As it can be inferred, these velocities are lower than the reported values for the conventional valves and show similar behavior to that of the trileaflet valve.29 This would stem from two reasons. First, lower traveling angle of the leaflets in this BMHV which is about 40° in this study. Second, comparing with the previous works, this study uses fully coupled solvers in addition to the exact modelling of the gaps in the geometry. Therefore, the resistant forces would increase in this case and consequently decrease the maximum angular velocity of the leaflets.

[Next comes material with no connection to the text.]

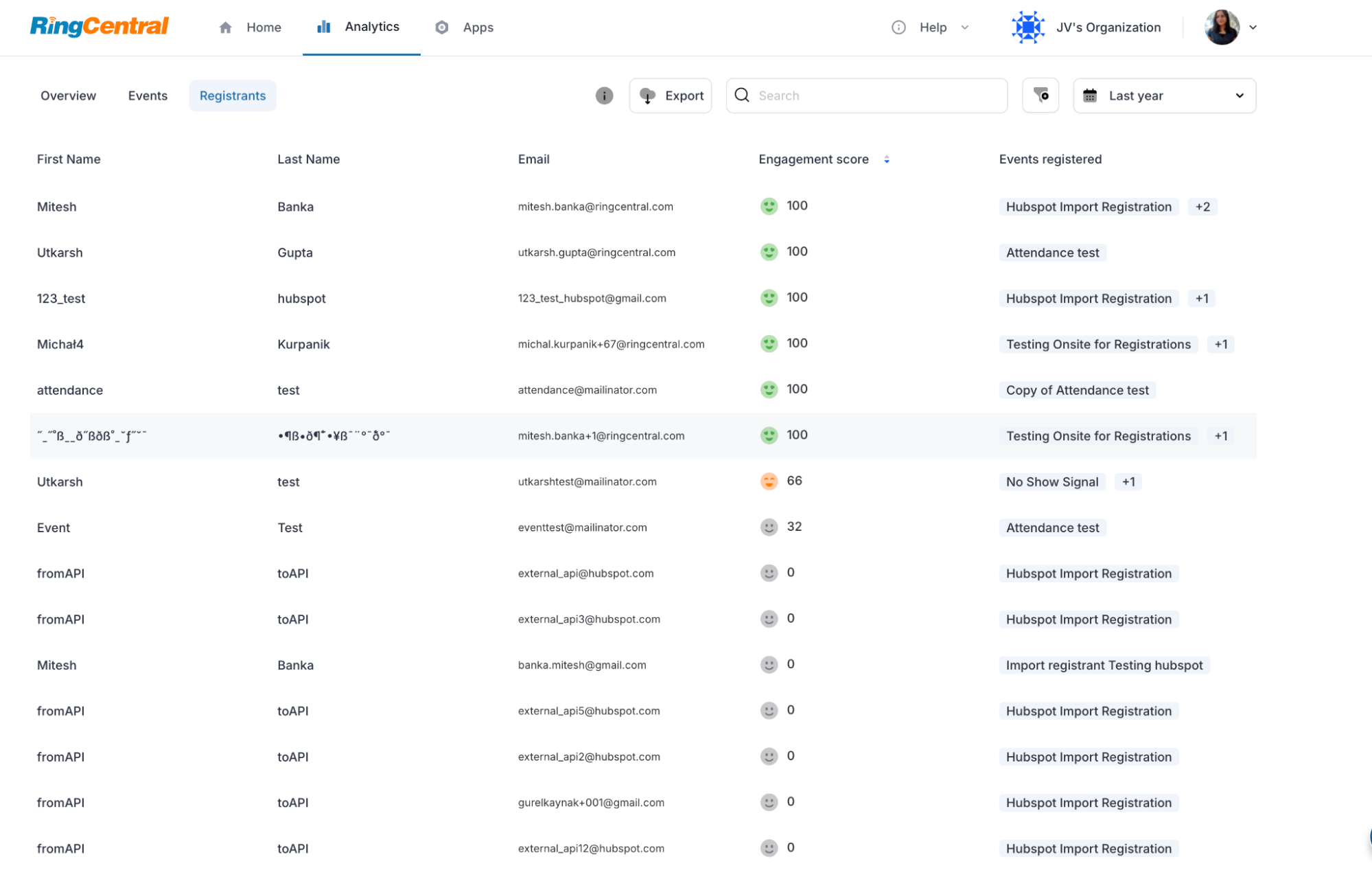1372x879 pixels.
Task: Click JV's Organization snowflake logo
Action: coord(1027,27)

Furthermore, the leaflet normalized angle is observed through the opening process and is utilized as the validation factor. Figure 20 shows the normalized opening angle for this work along with the both numerical and experimental similar works which have been conducted recently.14,41,43

Figure 20
figure 20

Normalized leaflet angle comparison.

It can be inferred that all numerical simulations show a delay in opening prediction and this phenomenon could be attributed to the impulsive nature of the blood force. However, after the beginning, the employed method in this work is capable of predicting the experimental trend. In other words, by shifting the beginning moment, results are in agreement with the experimental ones. Moreover, the fluttering phenomenon is captured by this study which is reported in literature and its exact trend is hard to measure.35

Conclusion

In this work, a relatively new generation design of the mechanical heart valves and its hemodynamic performance were studied. Due to some innovations such as inlet flared orifice and new hinge design, this valve is believed to have resolved many of the problems associated with the traditional valves. Taking a careful look at the results, it is concluded that this type of BMHV is capable of producing a uniform and relatively laminar flow with decreased rate of vorticities. The low diffusive pattern of the blood flow passing the valve is in accord with the previous experimental works. The finding of this work which accounts for the effect of ascending aorta curve, is that large scale flow disturbances mostly fades before reaching the aortic arch. Also, results indicate that the formation of vortices and turbulent eddies is initiated at the vicinity of the valve leaflets. Furthermore, both turbulent and viscous shear stresses in the hinge recess and on the housing walls were evaluated. The value of these parameters proved that at the converging inlet and inside the hinges, blood cells especially platelets are in danger of elevated high shear stresses and subsequent thrombogenic complications. However, due to the existence of the recirculation zones just downstream of the valve and in the sinus regions, high residence time may initiate the thromboembolism. This phenomenon stems from the increase in particle collisions which mostly occurs in these areas. Finally, tip velocity of the leaflets during the opening phase implies that cavitation is not likely to happen.